→ **Exercise instructions**
Once you find the line containing "Given: Expand the Informasi dropdown menu" in the data below, copy it and each following line exactly, up to and including the line containing "Task: Click the $199.00 tour price", and nothing else.

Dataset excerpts
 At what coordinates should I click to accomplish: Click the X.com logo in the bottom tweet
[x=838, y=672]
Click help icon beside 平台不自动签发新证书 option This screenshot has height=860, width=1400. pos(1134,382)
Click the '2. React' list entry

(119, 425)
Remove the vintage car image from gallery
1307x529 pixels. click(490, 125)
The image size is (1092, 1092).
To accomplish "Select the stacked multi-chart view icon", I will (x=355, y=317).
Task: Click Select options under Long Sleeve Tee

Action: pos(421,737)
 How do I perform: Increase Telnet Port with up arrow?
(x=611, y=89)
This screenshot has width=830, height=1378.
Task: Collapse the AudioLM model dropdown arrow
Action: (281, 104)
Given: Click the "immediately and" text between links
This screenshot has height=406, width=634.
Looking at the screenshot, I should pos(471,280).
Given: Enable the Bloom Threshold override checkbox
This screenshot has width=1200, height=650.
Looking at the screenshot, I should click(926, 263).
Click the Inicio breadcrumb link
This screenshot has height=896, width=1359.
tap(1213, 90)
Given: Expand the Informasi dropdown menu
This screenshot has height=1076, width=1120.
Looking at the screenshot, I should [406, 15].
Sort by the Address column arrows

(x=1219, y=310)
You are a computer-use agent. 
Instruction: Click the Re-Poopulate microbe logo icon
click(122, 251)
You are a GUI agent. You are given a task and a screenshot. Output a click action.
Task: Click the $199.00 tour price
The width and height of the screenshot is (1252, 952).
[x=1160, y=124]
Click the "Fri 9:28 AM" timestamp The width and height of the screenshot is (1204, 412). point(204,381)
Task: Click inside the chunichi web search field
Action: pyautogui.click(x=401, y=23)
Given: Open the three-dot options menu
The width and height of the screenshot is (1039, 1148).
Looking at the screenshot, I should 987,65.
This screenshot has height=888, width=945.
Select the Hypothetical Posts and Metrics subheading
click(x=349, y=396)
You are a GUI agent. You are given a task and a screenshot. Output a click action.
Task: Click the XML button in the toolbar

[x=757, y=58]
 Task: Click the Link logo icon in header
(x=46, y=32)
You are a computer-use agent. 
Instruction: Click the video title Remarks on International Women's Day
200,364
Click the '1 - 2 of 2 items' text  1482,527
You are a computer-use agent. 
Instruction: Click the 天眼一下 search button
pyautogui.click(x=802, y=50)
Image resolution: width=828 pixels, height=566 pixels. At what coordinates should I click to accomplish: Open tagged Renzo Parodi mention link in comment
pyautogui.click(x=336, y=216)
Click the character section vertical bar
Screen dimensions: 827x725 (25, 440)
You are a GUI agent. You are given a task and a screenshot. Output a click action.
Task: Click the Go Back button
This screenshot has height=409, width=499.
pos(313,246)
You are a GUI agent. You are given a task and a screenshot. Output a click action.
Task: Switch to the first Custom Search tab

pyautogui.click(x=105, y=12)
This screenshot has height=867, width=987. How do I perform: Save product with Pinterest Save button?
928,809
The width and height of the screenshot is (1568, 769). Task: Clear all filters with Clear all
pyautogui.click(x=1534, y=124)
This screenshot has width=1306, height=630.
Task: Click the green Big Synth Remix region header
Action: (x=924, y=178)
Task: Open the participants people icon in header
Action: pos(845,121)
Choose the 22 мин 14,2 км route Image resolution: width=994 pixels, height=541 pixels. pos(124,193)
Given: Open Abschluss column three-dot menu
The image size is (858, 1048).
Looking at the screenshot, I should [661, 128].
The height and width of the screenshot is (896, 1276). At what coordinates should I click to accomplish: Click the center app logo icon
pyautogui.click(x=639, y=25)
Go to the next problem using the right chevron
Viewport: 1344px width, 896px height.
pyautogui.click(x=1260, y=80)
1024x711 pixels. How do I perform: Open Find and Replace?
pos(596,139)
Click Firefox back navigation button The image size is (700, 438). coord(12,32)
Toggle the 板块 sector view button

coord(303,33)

→ **Output for this exercise**
Given: Expand the Informasi dropdown menu
This screenshot has height=1076, width=1120.
Looking at the screenshot, I should [406, 15].
Sort by the Address column arrows

(x=1219, y=310)
You are a computer-use agent. 
Instruction: Click the Re-Poopulate microbe logo icon
click(122, 251)
You are a GUI agent. You are given a task and a screenshot. Output a click action.
Task: Click the $199.00 tour price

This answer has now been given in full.